--- START OF MATERIAL SHOWN ---

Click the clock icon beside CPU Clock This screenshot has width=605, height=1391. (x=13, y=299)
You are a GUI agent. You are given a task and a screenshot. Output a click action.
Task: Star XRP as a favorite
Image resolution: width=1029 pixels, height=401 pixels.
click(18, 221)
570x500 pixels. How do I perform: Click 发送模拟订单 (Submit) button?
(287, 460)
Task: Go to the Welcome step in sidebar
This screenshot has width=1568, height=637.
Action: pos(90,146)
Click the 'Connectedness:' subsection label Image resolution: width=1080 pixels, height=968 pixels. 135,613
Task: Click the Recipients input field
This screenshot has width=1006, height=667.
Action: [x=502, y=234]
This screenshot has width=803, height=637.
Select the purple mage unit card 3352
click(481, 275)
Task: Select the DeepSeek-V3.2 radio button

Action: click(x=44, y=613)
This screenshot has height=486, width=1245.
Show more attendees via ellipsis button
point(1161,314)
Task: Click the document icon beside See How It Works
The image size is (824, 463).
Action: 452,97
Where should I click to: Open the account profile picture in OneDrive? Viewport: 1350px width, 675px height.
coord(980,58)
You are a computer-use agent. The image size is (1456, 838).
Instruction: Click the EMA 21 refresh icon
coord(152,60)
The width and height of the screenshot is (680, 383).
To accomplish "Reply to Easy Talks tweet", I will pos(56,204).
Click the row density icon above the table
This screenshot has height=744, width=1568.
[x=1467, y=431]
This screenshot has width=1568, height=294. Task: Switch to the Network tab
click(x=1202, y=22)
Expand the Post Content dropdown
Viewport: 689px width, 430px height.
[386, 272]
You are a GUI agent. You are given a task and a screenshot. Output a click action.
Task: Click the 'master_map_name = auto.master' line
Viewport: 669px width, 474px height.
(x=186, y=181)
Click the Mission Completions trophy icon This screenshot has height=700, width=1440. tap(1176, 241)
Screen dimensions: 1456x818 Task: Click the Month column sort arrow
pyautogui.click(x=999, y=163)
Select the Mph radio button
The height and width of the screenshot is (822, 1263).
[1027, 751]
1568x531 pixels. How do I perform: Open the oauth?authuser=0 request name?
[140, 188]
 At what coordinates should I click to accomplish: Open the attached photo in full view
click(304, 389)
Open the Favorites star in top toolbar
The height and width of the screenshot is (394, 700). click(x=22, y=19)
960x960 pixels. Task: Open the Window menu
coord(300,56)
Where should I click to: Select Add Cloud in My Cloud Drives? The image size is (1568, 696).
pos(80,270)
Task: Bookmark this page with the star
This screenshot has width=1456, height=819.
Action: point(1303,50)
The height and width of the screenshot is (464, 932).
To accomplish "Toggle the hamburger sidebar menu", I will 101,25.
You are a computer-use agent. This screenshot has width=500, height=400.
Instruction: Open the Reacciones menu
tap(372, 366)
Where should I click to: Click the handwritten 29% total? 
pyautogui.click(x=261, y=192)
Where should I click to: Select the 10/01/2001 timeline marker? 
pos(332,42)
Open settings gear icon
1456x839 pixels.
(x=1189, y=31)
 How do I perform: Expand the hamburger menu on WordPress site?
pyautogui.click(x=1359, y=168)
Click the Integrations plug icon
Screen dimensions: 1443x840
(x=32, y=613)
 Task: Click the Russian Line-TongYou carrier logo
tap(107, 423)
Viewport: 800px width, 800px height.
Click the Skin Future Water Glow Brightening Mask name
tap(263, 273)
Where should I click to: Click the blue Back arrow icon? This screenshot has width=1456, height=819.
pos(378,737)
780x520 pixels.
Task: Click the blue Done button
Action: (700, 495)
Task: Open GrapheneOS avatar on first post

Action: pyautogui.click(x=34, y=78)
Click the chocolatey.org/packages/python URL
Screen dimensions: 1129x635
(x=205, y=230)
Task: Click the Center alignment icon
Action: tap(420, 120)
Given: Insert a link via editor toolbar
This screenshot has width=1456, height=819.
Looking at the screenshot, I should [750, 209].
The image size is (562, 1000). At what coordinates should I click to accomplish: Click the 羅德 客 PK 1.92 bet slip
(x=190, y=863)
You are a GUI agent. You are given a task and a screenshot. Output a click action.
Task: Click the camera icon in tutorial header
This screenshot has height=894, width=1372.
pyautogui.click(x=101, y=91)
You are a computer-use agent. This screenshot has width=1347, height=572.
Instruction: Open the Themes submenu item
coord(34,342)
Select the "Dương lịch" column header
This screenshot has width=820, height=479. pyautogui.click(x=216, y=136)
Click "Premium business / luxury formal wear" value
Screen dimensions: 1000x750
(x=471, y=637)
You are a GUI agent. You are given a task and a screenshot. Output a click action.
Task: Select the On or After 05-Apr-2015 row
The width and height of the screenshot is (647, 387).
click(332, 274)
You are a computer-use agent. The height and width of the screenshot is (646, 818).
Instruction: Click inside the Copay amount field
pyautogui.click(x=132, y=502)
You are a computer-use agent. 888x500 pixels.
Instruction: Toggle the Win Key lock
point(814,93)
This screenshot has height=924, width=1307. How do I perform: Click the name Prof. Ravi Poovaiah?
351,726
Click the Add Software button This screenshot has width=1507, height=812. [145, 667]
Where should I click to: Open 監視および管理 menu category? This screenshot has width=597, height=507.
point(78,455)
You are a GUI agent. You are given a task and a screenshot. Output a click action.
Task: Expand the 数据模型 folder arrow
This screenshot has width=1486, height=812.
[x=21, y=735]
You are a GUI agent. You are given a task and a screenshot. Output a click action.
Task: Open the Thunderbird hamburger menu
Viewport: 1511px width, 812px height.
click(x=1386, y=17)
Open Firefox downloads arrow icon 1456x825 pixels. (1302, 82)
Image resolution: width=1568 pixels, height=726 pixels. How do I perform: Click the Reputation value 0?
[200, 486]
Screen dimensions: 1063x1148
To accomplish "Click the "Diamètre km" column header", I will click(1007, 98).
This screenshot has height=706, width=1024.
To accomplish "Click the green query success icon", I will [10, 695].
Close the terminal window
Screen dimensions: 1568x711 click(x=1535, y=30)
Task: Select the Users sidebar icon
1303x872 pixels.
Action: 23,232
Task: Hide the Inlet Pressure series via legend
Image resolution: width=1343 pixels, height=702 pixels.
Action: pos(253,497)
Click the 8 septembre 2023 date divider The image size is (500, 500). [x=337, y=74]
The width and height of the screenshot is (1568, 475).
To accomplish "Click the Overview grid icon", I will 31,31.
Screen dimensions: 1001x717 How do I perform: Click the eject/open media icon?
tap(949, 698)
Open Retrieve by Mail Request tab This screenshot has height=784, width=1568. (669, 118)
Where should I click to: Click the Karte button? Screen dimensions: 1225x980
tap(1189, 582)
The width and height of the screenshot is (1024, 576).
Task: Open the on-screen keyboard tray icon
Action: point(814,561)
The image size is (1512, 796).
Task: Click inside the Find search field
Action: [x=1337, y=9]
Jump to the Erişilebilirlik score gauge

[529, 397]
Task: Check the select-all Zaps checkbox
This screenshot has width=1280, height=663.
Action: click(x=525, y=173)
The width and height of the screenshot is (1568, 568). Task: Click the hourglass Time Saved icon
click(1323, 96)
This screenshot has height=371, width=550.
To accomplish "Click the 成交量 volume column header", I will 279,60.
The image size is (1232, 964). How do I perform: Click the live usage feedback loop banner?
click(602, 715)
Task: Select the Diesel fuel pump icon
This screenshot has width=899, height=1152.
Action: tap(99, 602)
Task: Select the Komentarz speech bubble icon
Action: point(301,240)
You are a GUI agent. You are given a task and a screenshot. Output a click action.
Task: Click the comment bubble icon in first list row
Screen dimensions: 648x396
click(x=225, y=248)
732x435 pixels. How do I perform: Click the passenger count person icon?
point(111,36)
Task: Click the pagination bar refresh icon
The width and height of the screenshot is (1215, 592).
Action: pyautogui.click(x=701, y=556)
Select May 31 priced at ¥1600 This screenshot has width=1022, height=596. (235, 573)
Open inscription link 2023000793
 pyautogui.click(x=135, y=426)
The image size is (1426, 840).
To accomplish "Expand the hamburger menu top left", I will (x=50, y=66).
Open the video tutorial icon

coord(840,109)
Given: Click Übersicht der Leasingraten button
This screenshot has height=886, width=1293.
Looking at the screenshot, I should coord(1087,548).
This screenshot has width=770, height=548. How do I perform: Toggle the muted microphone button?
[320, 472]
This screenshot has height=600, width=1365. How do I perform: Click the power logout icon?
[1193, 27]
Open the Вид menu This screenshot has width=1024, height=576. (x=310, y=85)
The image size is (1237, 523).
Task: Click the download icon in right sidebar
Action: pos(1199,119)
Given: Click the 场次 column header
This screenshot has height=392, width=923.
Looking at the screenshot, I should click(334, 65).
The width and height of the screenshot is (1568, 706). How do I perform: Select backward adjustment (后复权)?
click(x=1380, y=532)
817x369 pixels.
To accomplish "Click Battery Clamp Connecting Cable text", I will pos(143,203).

--- END OF MATERIAL SHOWN ---

*WORK TO DO*
Print the lines of the data above, starting at the line that contains "Task: Click the pagination bar refresh icon" and ending at the line that contains "Select May 31", copying each one unchanged.

*EXERCISE RESULT*
Task: Click the pagination bar refresh icon
The width and height of the screenshot is (1215, 592).
Action: pyautogui.click(x=701, y=556)
Select May 31 priced at ¥1600 This screenshot has width=1022, height=596. (235, 573)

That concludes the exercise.